CVE-2025-8035
Description
Memory safety bugs present in Firefox ESR 128.12, Thunderbird ESR 128.12, Firefox ESR 140.0, Thunderbird ESR 140.0, Firefox 140 and Thunderbird 140. Some of these bugs showed evidence of memory corruption and we presume that with enough effort some of these could have been exploited to run arbitrary code. This vulnerability was fixed in Firefox 141, Firefox ESR 128.13, Firefox ESR 140.1, Thunderbird 141, Thunderbird 128.13, and Thunderbird 140.1.
AI Insight
LLM-synthesized narrative grounded in this CVE's description and references.
Memory safety bugs in Firefox and Thunderbird ESR could allow arbitrary code execution; fixed in latest versions.
Vulnerability
CVE-2025-8035 describes multiple memory safety bugs in Firefox ESR 128.12, 140.0, Thunderbird ESR 128.12, 140.0, Firefox 140, and Thunderbird 140. These bugs include a heap-buffer-overflow in the nsFocusManager component, as demonstrated by a fuzzer-generated testcase in Bug 1975961 [1]. The root cause is memory corruption arising from improper handling of focus operations.
Exploitation
The vulnerabilities can be triggered by crafted web content or in browser-like contexts within Thunderbird. However, in the Thunderbird product, scripting is disabled when reading mail, which limits the attack surface [3][4]. Exploitation would require user interaction, such as visiting a malicious page or processing a specially crafted email in a context that allows scripting.
Impact
Successful exploitation could allow an attacker to execute arbitrary code on the vulnerable system. The official advisory rates the impact as high (CVSS 8.8) based on the potential for remote code execution [2].
Mitigation
Mozilla has released fixes in Firefox 141, Firefox ESR 128.13, Firefox ESR 140.1, Thunderbird 141, Thunderbird 128.13, and Thunderbird 140.1 [2][3][4]. Users are strongly advised to update to the latest versions to mitigate these vulnerabilities.

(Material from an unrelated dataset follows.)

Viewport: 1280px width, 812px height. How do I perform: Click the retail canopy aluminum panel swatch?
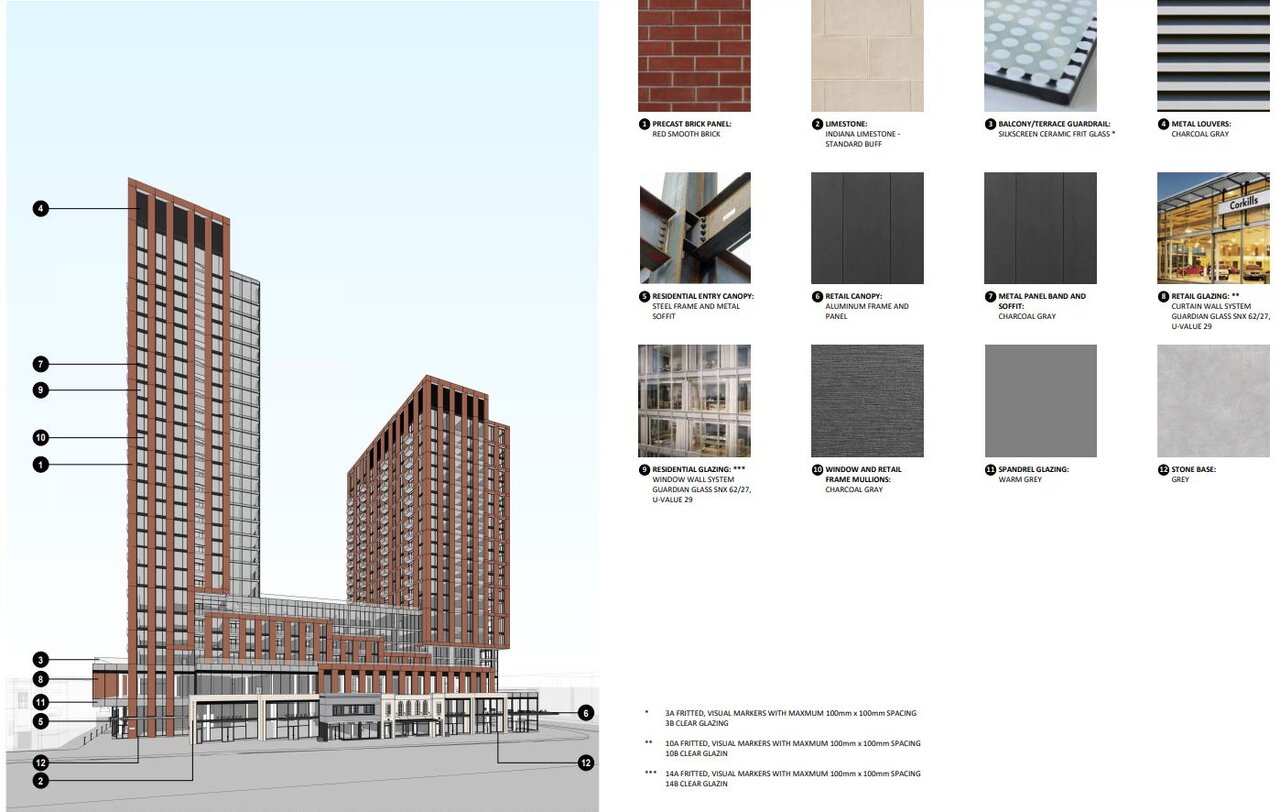(x=867, y=228)
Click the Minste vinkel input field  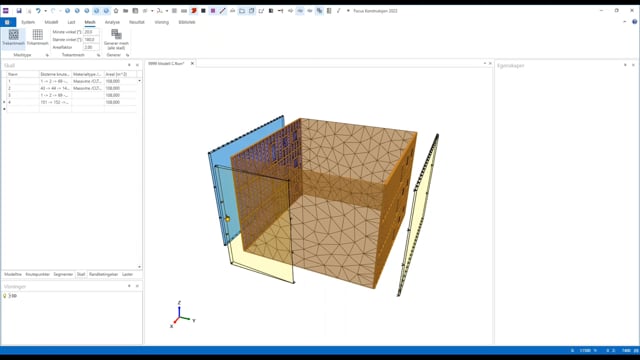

AI Insight generated on May 19, 2026. Synthesized from this CVE's description and the cited reference URLs; citations are validated against the source bundle.
Affected products
4cpe:2.3:a:mozilla:firefox:*:*:*:*:-:*:*:*+ 1 more
- cpe:2.3:a:mozilla:firefox:*:*:*:*:-:*:*:*range: <141.0
- cpe:2.3:a:mozilla:firefox:*:*:*:*:esr:*:*:*range: <128.13.0
cpe:2.3:a:mozilla:thunderbird:*:*:*:*:-:*:*:*+ 1 more
- cpe:2.3:a:mozilla:thunderbird:*:*:*:*:-:*:*:*range: <141.0
- cpe:2.3:a:mozilla:thunderbird:*:*:*:*:esr:*:*:*range: <128.13.0
Patches
0No patches discovered yet.
Vulnerability mechanics
AI mechanics synthesis has not run for this CVE yet.
References
8- www.mozilla.org/security/advisories/mfsa2025-56/nvdVendor Advisory
- www.mozilla.org/security/advisories/mfsa2025-58/nvdVendor Advisory
- www.mozilla.org/security/advisories/mfsa2025-59/nvdVendor Advisory
- www.mozilla.org/security/advisories/mfsa2025-61/nvdVendor Advisory
- www.mozilla.org/security/advisories/mfsa2025-62/nvdVendor Advisory
- www.mozilla.org/security/advisories/mfsa2025-63/nvdVendor Advisory
- bugzilla.mozilla.org/show_bug.cginvd
- lists.debian.org/debian-lts-announce/2025/07/msg00016.htmlnvd
News mentions
0No linked articles in our index yet.